Problem statement: Would you please transcribe the records below from the line with "查看全部与时偕行成语接龙的信息 (286, 1180)" through their final line, exactly and with no other lines?

Extracted records:
# # # # #

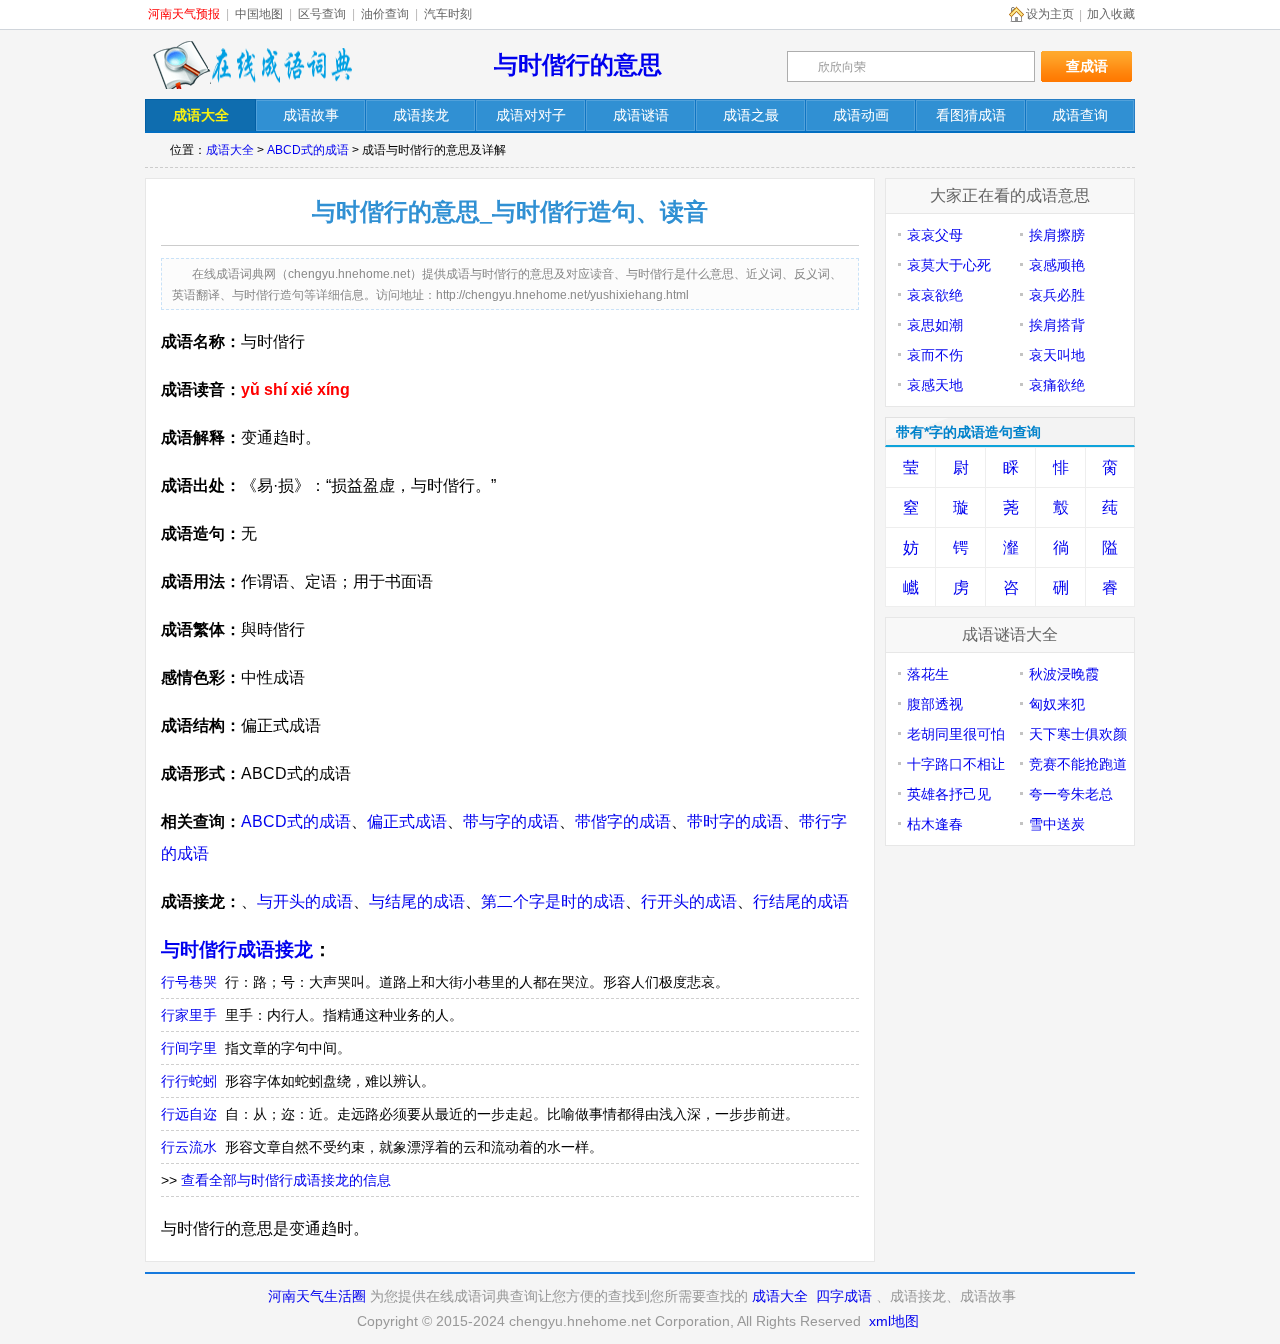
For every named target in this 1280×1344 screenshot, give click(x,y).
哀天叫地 (1057, 355)
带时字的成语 (735, 821)
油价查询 (385, 14)
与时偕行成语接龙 (237, 949)
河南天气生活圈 (317, 1296)
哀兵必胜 (1057, 295)
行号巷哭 (189, 982)
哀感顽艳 (1057, 265)
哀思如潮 (935, 325)
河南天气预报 (184, 14)
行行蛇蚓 (189, 1081)
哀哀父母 (935, 235)
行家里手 (189, 1015)
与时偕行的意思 (578, 64)
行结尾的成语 (801, 901)
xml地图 (894, 1321)
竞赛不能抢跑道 (1078, 764)
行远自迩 (189, 1114)
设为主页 (1050, 14)
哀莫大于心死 (949, 265)
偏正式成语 (407, 821)
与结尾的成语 (417, 901)
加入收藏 (1111, 14)
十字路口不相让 (956, 764)
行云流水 (189, 1147)
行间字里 (189, 1048)
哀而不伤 (935, 355)
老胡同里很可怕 (956, 734)
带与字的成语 (511, 821)
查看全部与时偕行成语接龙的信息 (286, 1180)
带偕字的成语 (623, 821)
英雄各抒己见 (949, 794)
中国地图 (259, 14)
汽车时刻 (448, 14)
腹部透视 (935, 704)
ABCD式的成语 (308, 150)
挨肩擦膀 (1057, 235)
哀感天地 (935, 385)
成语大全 (230, 150)
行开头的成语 (689, 901)
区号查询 (322, 14)
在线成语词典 (252, 65)
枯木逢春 (935, 824)
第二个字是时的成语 (553, 901)
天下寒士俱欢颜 (1078, 734)
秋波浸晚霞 (1064, 674)
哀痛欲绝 (1057, 385)
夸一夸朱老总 (1071, 794)
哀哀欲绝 (935, 295)
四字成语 (844, 1296)
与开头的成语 (305, 901)
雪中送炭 (1057, 824)
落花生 (928, 674)
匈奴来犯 (1057, 704)
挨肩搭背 (1057, 325)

# # # # #

Solution to this exercise:
查看全部与时偕行成语接龙的信息 (286, 1180)
带偕字的成语 (623, 821)
英雄各抒己见 (949, 794)
中国地图 (259, 14)
汽车时刻 (448, 14)
腹部透视 (935, 704)
ABCD式的成语 (308, 150)
挨肩擦膀 (1057, 235)
哀感天地 (935, 385)
成语大全 (230, 150)
行开头的成语 (689, 901)
区号查询 (322, 14)
在线成语词典 (252, 65)
枯木逢春 (935, 824)
第二个字是时的成语 (553, 901)
天下寒士俱欢颜 (1078, 734)
秋波浸晚霞 (1064, 674)
哀痛欲绝 (1057, 385)
夸一夸朱老总 (1071, 794)
哀哀欲绝 (935, 295)
四字成语 (844, 1296)
与开头的成语 (305, 901)
雪中送炭 (1057, 824)
落花生 (928, 674)
匈奴来犯 (1057, 704)
挨肩搭背 (1057, 325)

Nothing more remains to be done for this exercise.